Arricchimento senza causa della Pubblica Amministrazione

Arricchimento senza causa della Pubblica Amministrazione

Per il nostro ordinamento ogni spostamento patrimoniale necessita di una causa giustificatrice, ove tale causa sia inesistente ed una delle parti si sia arricchito, a causa di tale mancanza, deve indennizzare la controparte in misura dello svantaggio provocatogli, in ossequio all’art. 2041 c.c.
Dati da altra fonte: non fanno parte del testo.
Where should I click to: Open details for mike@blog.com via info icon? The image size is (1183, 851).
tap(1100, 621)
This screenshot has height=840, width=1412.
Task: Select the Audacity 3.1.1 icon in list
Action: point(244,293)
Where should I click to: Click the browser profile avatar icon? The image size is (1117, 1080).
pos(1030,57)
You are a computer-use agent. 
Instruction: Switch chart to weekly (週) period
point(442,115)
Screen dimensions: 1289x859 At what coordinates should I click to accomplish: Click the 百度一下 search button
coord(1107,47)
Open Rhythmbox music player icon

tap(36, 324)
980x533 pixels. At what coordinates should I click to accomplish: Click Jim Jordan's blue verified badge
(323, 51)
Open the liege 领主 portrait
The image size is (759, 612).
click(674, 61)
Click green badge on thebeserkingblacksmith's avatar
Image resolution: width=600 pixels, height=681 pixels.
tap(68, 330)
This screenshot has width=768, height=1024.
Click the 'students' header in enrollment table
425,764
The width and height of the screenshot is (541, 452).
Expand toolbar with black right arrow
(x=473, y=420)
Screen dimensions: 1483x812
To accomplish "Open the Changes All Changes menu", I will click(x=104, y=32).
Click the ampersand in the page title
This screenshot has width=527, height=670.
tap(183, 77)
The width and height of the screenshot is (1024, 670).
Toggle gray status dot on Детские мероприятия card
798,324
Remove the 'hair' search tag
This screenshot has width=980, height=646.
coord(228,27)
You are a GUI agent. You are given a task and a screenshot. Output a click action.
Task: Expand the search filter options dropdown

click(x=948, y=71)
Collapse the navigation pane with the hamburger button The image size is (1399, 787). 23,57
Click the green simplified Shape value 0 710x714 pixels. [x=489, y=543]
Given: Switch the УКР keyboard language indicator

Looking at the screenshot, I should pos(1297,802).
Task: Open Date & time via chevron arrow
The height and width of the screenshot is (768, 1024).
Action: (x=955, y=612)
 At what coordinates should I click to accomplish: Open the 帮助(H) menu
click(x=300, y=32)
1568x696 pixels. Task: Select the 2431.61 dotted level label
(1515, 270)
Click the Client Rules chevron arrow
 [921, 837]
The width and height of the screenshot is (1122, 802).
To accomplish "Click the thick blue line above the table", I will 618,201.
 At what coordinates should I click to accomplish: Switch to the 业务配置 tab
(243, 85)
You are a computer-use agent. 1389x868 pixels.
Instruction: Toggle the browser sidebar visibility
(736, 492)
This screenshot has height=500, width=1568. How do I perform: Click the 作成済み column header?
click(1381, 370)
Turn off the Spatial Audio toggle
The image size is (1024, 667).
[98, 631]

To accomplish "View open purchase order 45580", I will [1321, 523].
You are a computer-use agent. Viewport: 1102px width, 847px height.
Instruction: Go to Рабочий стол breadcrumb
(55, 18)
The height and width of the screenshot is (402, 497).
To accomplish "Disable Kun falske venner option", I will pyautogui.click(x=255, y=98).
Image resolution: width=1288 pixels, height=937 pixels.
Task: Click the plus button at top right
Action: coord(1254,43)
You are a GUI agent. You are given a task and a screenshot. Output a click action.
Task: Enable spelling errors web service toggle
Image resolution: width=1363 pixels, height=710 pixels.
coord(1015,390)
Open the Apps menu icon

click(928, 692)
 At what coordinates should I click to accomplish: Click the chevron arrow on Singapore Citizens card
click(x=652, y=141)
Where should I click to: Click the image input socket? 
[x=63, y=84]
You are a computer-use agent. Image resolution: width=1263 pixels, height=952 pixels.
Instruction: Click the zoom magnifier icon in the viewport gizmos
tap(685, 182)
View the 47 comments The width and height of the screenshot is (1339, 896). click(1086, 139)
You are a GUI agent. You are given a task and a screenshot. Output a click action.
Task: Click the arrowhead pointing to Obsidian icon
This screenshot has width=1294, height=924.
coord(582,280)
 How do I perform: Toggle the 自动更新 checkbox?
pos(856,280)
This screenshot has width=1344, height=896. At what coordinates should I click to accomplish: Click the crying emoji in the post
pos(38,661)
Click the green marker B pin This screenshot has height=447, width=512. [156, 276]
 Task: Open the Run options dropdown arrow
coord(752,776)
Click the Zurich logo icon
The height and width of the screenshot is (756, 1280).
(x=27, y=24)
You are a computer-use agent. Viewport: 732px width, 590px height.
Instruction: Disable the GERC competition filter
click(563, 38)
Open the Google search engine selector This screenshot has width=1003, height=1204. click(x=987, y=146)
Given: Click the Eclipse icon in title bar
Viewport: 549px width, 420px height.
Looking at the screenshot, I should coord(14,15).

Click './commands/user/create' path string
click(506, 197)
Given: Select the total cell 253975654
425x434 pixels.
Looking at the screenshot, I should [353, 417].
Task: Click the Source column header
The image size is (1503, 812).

I presupposti di tale azione sono, quindi: il vantaggio di una delle parti, lo svantaggio provocato all’altra parte, la correlazione tra il vantaggio e lo svantaggio anzidetto e la mancanza di una causa giustificatrice.

Per quanto riguarda il primo presupposto indicato, il cd. vantaggio, si intende ogni prestazione che sia suscettibile di una valutazione economica, ex articolo 1174 c.c., con carattere di concretezza ed effettività; d’altra parte, invece, si intende – svantaggio-  il danno che viene arrecato ad un soggetto e si identifica con l’impoverimento del patrimonio, caratterizzato dalla differenza tra lo svantaggio conseguito ed il vantaggio che invece avrebbe ottenuto se non si fosse verificato.

L’ azione di arricchimento senza causa ha carattere sussidiario, come previsto esplicitamente dall’articolo seguente, art. 2042 c.c., che recita: “l’azione di arricchimento non è proponibile quando il danneggiato può esercitare un’altra azione per farsi indennizzare dal pregiudizio subito”, in base a tale disposto l’azione, ex art. 2041 c.c., può essere esperita solo allorquando non si possa trovare ristoro attraverso gli altri rimedi di tutela, come ad esempio attraverso le azioni di ripetizione dell’indebito ed il risarcimento del danno, con le quali, come si esporrà successivamente, presenta però peculiarità differenti. Sulla residualità, si è pronunciata la dottrina prevalente, chiarendo che in merito alla rigidità della conseguente azione, non si pretende una “residualità” in senso stretto, osservando che la ratio di tale preclusione sia stata affermata dal legislatore solo per chiarire che l’azione possa essere esperita solo ove il ristoro fosse precluso da altro rimedio.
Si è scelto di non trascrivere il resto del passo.